Earth's Puzzling Climate

Greenhouse gases” may grab the headlines, but other factors are known to play important roles in climate change as well. Key among them are the earth’s irregular orbit, precession (a sort of “wobbliness” in space), and interaction with a changing sun.

Concerning the latter, one researcher from NASA’s Goddard Institute for Space Studies and Columbia University’s Earth Institute has found evidence that “solar radiation has been increasing since the late 19th century.” By piecing together overlapping sets of satellite data collected over the past 24 years, Richard Willson detected “a significant positive trend”—that is, a noticeable increase—in recent sun output or Total Solar Irradiance. The actual change was small—only 0.05 percent per decade. However, such a trend, “if sustained over many decades, . . . could cause significant climate change”—effects that Willson concludes “would have provided a significant component of the global warming the Intergovernmental Panel on Climate Change reports to have occurred over the past 100 years.”
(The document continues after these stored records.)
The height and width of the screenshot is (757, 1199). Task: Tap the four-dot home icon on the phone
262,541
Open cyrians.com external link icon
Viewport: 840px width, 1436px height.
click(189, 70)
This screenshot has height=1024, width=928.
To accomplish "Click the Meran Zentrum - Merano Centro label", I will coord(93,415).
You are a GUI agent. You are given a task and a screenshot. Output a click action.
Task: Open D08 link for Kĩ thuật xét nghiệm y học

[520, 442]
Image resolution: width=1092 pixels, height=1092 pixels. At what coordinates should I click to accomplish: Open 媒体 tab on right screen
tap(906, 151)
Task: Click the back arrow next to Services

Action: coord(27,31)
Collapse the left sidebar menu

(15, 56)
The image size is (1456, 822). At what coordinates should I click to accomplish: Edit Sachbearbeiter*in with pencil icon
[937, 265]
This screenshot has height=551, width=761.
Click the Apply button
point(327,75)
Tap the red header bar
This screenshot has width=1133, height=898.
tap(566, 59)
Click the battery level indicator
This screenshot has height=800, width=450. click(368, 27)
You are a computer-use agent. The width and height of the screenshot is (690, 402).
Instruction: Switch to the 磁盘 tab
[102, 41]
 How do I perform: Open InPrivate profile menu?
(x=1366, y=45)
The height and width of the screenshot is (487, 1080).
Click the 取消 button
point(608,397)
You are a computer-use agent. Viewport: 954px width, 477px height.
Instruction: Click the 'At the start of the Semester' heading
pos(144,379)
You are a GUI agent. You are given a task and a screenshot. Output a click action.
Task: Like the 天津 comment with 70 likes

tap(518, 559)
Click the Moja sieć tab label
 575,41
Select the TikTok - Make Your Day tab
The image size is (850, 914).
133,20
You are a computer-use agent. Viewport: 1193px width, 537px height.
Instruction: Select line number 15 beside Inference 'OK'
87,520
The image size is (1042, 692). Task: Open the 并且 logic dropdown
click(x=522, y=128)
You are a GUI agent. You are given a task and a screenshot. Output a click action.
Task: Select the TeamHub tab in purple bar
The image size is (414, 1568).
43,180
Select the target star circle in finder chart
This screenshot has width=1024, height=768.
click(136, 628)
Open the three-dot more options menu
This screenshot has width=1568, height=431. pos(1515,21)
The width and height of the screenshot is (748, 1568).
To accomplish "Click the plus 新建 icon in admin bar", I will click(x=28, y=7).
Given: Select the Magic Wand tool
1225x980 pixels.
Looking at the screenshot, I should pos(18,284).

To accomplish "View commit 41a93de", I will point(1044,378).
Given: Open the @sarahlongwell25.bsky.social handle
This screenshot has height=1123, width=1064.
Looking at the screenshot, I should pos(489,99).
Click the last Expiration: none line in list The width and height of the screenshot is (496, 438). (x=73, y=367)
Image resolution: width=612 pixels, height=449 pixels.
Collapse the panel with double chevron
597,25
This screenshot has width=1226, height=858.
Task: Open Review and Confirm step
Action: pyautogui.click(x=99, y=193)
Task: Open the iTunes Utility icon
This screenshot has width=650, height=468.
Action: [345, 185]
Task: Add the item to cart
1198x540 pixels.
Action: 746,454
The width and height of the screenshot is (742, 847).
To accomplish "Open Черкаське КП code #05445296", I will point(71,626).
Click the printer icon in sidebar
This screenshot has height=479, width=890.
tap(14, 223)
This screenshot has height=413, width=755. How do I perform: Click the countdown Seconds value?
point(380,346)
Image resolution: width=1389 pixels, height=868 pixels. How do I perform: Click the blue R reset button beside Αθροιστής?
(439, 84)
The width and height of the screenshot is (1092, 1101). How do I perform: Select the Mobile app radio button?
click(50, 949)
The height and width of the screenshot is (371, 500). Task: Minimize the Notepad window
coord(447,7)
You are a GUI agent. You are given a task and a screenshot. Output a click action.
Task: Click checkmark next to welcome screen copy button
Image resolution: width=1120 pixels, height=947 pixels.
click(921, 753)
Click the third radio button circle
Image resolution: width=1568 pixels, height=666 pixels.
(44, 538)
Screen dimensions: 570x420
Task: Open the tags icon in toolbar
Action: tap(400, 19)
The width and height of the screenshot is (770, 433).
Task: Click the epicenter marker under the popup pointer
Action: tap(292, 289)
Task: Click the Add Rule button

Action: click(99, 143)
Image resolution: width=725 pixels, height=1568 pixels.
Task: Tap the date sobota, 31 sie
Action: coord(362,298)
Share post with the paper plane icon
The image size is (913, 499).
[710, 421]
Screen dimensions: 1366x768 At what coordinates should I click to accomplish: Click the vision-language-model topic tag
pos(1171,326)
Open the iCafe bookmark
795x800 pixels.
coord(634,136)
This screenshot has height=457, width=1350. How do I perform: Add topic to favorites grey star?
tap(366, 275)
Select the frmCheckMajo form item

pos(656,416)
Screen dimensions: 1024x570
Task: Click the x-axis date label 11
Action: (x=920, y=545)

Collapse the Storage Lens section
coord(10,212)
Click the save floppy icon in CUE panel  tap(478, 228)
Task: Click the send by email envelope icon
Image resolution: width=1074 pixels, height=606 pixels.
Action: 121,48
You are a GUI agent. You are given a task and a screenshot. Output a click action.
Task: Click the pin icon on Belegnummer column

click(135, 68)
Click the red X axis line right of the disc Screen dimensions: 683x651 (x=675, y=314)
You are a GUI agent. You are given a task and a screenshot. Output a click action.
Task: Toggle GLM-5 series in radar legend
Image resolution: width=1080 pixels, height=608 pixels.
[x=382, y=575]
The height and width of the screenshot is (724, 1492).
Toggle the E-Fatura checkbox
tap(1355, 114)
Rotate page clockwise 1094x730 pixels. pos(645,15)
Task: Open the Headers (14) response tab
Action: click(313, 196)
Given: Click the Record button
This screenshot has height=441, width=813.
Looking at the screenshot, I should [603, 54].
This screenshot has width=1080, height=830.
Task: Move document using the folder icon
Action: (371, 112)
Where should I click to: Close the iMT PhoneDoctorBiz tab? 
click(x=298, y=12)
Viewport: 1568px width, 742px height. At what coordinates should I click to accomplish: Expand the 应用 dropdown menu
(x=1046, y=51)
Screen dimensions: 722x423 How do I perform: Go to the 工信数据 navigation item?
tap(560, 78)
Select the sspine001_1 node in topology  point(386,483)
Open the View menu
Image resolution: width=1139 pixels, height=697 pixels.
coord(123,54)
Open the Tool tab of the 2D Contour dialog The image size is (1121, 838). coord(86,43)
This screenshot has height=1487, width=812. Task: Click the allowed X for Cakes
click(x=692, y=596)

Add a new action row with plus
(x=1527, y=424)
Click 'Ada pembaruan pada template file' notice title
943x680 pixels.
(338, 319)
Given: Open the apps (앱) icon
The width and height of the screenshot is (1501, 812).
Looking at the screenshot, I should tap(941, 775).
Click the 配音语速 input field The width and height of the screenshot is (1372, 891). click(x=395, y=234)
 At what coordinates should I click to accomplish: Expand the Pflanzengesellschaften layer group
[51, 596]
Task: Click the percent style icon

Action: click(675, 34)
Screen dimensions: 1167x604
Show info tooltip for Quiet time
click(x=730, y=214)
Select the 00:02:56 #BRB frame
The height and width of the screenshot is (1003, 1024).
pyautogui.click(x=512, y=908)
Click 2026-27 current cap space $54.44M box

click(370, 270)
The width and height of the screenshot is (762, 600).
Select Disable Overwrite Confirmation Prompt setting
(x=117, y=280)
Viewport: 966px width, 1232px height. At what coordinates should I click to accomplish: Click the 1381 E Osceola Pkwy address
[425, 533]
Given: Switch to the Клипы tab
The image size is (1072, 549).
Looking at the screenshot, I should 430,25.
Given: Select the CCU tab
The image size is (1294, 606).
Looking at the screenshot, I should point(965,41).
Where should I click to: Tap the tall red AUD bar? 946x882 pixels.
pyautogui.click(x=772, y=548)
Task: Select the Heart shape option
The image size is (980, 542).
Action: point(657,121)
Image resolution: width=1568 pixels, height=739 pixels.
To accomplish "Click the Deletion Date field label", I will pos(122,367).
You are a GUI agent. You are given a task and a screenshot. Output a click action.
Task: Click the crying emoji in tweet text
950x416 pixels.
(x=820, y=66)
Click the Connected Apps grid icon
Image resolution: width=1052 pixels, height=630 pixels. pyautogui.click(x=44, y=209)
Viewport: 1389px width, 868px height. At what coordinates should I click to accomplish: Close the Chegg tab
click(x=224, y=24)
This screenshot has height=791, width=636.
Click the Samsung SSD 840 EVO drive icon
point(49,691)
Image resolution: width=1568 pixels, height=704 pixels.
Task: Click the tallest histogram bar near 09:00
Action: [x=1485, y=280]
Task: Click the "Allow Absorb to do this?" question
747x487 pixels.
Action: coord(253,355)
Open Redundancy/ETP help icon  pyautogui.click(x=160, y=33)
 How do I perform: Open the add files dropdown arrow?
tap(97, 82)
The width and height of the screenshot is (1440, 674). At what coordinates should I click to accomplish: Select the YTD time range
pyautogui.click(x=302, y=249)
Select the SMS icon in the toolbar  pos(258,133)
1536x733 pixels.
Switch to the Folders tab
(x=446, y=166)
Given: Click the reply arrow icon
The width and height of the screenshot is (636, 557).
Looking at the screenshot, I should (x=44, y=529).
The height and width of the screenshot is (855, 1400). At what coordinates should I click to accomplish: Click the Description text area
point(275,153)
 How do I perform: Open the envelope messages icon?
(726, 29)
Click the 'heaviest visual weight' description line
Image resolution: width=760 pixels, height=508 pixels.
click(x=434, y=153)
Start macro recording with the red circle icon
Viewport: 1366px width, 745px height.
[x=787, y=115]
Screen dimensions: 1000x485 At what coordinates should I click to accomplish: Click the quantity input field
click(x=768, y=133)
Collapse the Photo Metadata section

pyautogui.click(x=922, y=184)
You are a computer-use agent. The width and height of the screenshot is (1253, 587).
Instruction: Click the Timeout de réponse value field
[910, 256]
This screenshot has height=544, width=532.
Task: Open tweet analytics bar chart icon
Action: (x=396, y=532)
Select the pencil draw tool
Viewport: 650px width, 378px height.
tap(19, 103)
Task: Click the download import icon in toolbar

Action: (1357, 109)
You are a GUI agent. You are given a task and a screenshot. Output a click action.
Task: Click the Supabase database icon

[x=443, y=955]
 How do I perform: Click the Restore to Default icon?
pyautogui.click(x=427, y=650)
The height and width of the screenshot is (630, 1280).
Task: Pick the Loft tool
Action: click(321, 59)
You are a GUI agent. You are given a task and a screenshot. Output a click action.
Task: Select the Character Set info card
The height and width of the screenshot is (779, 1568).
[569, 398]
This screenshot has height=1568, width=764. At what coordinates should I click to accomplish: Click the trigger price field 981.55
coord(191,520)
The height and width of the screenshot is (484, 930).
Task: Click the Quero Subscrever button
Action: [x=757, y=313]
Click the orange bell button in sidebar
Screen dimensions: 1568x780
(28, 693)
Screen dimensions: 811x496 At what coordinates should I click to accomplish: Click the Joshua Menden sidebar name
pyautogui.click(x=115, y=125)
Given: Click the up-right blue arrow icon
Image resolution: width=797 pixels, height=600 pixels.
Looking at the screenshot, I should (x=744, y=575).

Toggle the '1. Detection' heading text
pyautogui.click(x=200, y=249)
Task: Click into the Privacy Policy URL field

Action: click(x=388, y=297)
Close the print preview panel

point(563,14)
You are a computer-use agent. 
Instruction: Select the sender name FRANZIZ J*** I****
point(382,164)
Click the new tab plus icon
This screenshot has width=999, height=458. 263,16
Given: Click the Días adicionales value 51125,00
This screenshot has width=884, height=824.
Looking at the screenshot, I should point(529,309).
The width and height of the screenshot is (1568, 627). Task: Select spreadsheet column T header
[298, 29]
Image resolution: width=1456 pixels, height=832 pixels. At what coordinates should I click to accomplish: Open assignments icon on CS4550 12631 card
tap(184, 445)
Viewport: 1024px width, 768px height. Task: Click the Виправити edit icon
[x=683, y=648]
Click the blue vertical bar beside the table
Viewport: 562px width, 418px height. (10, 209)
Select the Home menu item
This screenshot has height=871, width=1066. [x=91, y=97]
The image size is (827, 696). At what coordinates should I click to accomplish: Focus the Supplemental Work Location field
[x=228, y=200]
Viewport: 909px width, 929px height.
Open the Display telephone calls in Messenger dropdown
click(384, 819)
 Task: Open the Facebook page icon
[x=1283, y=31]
Long-term records of earth’s climate are found in many places. One of the most important is the ice sheet that covers Antarctica. Data from ice borings to a depth of more than 3,000 meters have allowed climatologists to reconstruct conditions back more than 400,000 years. Most significant are four ice ages, where average temperatures fell at least 8 degrees Celsius or 14 degrees Fahrenheit, and five short interglacial warm periods. (Human civilization has arisen in the most recent warm period, which has spanned an unusually long 10,000 years.) Each interglacial period is associated with rising carbon dioxide and methane levels. According to Vostok (Antarctica) ice core investigator J.R. Petit, current concentrations of these gases are “unprecedented during the past 420,000 years.” Previous rises were followed by glacial expansion and global cooling, a surprisingly counterintuitive result.

The glacial-interglacial cycle is also keyed to the effect of the earth’s eccentric path around the sun. “Understanding how the climate system responds to this initial orbital forcing is still an important issue,” writes Petit.

However, because scientists have as yet been unable to get an exact fix on all of these changes (such transitions are seen over 1,000-or-more-year jumps), many hesitate to extrapolate to present-day, short-term climate prediction.